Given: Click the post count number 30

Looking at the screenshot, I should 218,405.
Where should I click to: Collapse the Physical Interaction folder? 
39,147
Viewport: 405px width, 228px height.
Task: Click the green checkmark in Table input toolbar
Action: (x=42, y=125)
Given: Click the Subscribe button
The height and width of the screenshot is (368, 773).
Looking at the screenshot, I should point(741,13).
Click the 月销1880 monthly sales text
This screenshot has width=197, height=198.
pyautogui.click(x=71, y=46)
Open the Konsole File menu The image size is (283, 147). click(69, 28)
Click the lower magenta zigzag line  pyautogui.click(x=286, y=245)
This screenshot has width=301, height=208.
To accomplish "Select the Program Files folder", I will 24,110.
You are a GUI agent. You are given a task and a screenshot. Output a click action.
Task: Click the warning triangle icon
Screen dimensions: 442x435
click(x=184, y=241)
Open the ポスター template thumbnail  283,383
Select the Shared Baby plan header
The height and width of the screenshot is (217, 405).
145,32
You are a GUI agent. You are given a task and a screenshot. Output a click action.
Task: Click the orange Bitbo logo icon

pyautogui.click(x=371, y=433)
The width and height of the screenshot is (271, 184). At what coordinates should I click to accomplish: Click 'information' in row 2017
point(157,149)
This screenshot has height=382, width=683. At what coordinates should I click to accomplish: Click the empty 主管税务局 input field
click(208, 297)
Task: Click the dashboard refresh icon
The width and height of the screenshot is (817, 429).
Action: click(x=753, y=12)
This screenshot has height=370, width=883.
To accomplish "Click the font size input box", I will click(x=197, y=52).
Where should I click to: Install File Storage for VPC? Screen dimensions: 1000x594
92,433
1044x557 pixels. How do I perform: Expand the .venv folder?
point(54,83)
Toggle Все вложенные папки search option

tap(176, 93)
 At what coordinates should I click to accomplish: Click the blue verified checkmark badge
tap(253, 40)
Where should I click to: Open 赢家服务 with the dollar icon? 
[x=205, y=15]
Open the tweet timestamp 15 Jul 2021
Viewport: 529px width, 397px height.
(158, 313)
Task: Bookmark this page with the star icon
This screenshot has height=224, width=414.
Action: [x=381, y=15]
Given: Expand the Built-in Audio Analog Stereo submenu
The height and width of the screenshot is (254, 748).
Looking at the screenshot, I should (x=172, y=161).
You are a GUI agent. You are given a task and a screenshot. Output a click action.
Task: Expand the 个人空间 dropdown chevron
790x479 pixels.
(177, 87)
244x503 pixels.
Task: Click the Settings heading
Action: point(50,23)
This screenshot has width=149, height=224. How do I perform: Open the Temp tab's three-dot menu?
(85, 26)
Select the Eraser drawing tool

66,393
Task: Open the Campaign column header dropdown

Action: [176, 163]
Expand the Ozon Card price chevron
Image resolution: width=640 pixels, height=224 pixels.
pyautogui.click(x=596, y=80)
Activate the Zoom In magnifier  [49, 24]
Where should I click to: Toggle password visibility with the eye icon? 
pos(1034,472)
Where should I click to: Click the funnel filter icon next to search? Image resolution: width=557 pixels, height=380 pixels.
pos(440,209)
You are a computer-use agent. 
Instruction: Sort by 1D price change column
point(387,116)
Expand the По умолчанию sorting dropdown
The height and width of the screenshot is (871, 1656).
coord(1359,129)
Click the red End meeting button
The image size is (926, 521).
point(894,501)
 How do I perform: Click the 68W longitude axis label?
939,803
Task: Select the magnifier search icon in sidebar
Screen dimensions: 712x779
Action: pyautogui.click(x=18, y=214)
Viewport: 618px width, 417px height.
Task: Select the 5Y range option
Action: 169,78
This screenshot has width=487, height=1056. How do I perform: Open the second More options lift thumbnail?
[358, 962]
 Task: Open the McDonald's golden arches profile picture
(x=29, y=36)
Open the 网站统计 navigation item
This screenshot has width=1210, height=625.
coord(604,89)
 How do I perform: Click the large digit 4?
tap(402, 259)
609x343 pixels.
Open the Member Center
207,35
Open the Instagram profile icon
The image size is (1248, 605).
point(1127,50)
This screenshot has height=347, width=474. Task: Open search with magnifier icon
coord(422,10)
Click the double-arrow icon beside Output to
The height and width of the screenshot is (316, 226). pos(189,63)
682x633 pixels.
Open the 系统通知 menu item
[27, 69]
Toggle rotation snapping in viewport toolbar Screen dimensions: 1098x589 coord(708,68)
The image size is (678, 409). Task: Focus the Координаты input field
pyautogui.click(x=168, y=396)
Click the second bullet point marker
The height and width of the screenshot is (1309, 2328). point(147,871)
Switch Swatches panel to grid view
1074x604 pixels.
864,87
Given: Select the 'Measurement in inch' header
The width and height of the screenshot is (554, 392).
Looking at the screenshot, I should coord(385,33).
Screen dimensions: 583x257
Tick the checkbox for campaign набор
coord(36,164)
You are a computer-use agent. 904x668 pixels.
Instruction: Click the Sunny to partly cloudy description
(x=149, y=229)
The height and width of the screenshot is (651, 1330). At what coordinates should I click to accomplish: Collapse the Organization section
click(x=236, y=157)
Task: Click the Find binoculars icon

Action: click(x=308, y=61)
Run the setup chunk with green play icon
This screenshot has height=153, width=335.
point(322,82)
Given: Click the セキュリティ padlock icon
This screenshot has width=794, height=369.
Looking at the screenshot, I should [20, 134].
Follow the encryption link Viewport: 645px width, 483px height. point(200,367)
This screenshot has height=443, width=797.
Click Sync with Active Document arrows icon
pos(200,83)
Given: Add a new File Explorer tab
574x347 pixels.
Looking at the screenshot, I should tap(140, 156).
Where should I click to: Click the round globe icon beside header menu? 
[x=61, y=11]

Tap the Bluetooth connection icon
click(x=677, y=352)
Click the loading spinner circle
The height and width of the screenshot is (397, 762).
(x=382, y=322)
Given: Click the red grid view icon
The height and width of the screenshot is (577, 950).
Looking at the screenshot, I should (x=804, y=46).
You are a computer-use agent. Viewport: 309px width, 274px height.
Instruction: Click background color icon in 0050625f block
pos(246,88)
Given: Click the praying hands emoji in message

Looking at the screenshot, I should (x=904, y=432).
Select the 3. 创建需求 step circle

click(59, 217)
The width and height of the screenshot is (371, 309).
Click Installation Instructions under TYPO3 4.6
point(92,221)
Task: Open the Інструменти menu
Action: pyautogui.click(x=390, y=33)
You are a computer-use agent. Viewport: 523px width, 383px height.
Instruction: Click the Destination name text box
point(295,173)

┄┄┄┄┄┄

_ABOUT THIS TASK:_ Type out the full listing again, exactly as given.

_TASK ANSWER:_
Given: Click the post count number 30

Looking at the screenshot, I should 218,405.
Where should I click to: Collapse the Physical Interaction folder? 
39,147
Viewport: 405px width, 228px height.
Task: Click the green checkmark in Table input toolbar
Action: (x=42, y=125)
Given: Click the Subscribe button
The height and width of the screenshot is (368, 773).
Looking at the screenshot, I should point(741,13).
Click the 月销1880 monthly sales text
This screenshot has width=197, height=198.
pyautogui.click(x=71, y=46)
Open the Konsole File menu The image size is (283, 147). click(69, 28)
Click the lower magenta zigzag line  pyautogui.click(x=286, y=245)
This screenshot has width=301, height=208.
To accomplish "Select the Program Files folder", I will 24,110.
You are a GUI agent. You are given a task and a screenshot. Output a click action.
Task: Click the warning triangle icon
Screen dimensions: 442x435
click(x=184, y=241)
Open the ポスター template thumbnail  283,383
Select the Shared Baby plan header
The height and width of the screenshot is (217, 405).
145,32
You are a GUI agent. You are given a task and a screenshot. Output a click action.
Task: Click the orange Bitbo logo icon

pyautogui.click(x=371, y=433)
The width and height of the screenshot is (271, 184). At what coordinates should I click to accomplish: Click 'information' in row 2017
point(157,149)
This screenshot has height=382, width=683. At what coordinates should I click to accomplish: Click the empty 主管税务局 input field
click(208, 297)
Task: Click the dashboard refresh icon
The width and height of the screenshot is (817, 429).
Action: click(x=753, y=12)
This screenshot has height=370, width=883.
To accomplish "Click the font size input box", I will click(x=197, y=52).
Where should I click to: Install File Storage for VPC? Screen dimensions: 1000x594
92,433
1044x557 pixels. How do I perform: Expand the .venv folder?
point(54,83)
Toggle Все вложенные папки search option

tap(176, 93)
 At what coordinates should I click to accomplish: Click the blue verified checkmark badge
tap(253, 40)
Where should I click to: Open 赢家服务 with the dollar icon? 
[x=205, y=15]
Open the tweet timestamp 15 Jul 2021
Viewport: 529px width, 397px height.
(158, 313)
Task: Bookmark this page with the star icon
This screenshot has height=224, width=414.
Action: [x=381, y=15]
Given: Expand the Built-in Audio Analog Stereo submenu
The height and width of the screenshot is (254, 748).
Looking at the screenshot, I should (x=172, y=161).
You are a GUI agent. You are given a task and a screenshot. Output a click action.
Task: Expand the 个人空间 dropdown chevron
790x479 pixels.
(177, 87)
244x503 pixels.
Task: Click the Settings heading
Action: point(50,23)
This screenshot has width=149, height=224. How do I perform: Open the Temp tab's three-dot menu?
(85, 26)
Select the Eraser drawing tool

66,393
Task: Open the Campaign column header dropdown

Action: [176, 163]
Expand the Ozon Card price chevron
Image resolution: width=640 pixels, height=224 pixels.
pyautogui.click(x=596, y=80)
Activate the Zoom In magnifier  [49, 24]
Where should I click to: Toggle password visibility with the eye icon? 
pos(1034,472)
Where should I click to: Click the funnel filter icon next to search? Image resolution: width=557 pixels, height=380 pixels.
pos(440,209)
You are a computer-use agent. 
Instruction: Sort by 1D price change column
point(387,116)
Expand the По умолчанию sorting dropdown
The height and width of the screenshot is (871, 1656).
coord(1359,129)
Click the red End meeting button
The image size is (926, 521).
point(894,501)
 How do I perform: Click the 68W longitude axis label?
939,803
Task: Select the magnifier search icon in sidebar
Screen dimensions: 712x779
Action: pyautogui.click(x=18, y=214)
Viewport: 618px width, 417px height.
Task: Select the 5Y range option
Action: 169,78
This screenshot has width=487, height=1056. How do I perform: Open the second More options lift thumbnail?
[358, 962]
 Task: Open the McDonald's golden arches profile picture
(x=29, y=36)
Open the 网站统计 navigation item
This screenshot has width=1210, height=625.
coord(604,89)
 How do I perform: Click the large digit 4?
tap(402, 259)
609x343 pixels.
Open the Member Center
207,35
Open the Instagram profile icon
The image size is (1248, 605).
point(1127,50)
This screenshot has height=347, width=474. Task: Open search with magnifier icon
coord(422,10)
Click the double-arrow icon beside Output to
The height and width of the screenshot is (316, 226). pos(189,63)
682x633 pixels.
Open the 系统通知 menu item
[27, 69]
Toggle rotation snapping in viewport toolbar Screen dimensions: 1098x589 coord(708,68)
The image size is (678, 409). Task: Focus the Координаты input field
pyautogui.click(x=168, y=396)
Click the second bullet point marker
The height and width of the screenshot is (1309, 2328). point(147,871)
Switch Swatches panel to grid view
1074x604 pixels.
864,87
Given: Select the 'Measurement in inch' header
The width and height of the screenshot is (554, 392).
Looking at the screenshot, I should coord(385,33).
Screen dimensions: 583x257
Tick the checkbox for campaign набор
coord(36,164)
You are a computer-use agent. 904x668 pixels.
Instruction: Click the Sunny to partly cloudy description
(x=149, y=229)
The height and width of the screenshot is (651, 1330). At what coordinates should I click to accomplish: Collapse the Organization section
click(x=236, y=157)
Task: Click the Find binoculars icon

Action: click(x=308, y=61)
Run the setup chunk with green play icon
This screenshot has height=153, width=335.
point(322,82)
Given: Click the セキュリティ padlock icon
This screenshot has width=794, height=369.
Looking at the screenshot, I should [20, 134].
Follow the encryption link Viewport: 645px width, 483px height. point(200,367)
This screenshot has height=443, width=797.
Click Sync with Active Document arrows icon
pos(200,83)
Given: Add a new File Explorer tab
574x347 pixels.
Looking at the screenshot, I should tap(140, 156).
Where should I click to: Click the round globe icon beside header menu? 
[x=61, y=11]

Tap the Bluetooth connection icon
click(x=677, y=352)
Click the loading spinner circle
The height and width of the screenshot is (397, 762).
(x=382, y=322)
Given: Click the red grid view icon
The height and width of the screenshot is (577, 950).
Looking at the screenshot, I should (x=804, y=46).
You are a computer-use agent. Viewport: 309px width, 274px height.
Instruction: Click background color icon in 0050625f block
pos(246,88)
Given: Click the praying hands emoji in message

Looking at the screenshot, I should (x=904, y=432).
Select the 3. 创建需求 step circle

click(59, 217)
The width and height of the screenshot is (371, 309).
Click Installation Instructions under TYPO3 4.6
point(92,221)
Task: Open the Інструменти menu
Action: pyautogui.click(x=390, y=33)
You are a computer-use agent. Viewport: 523px width, 383px height.
Instruction: Click the Destination name text box
point(295,173)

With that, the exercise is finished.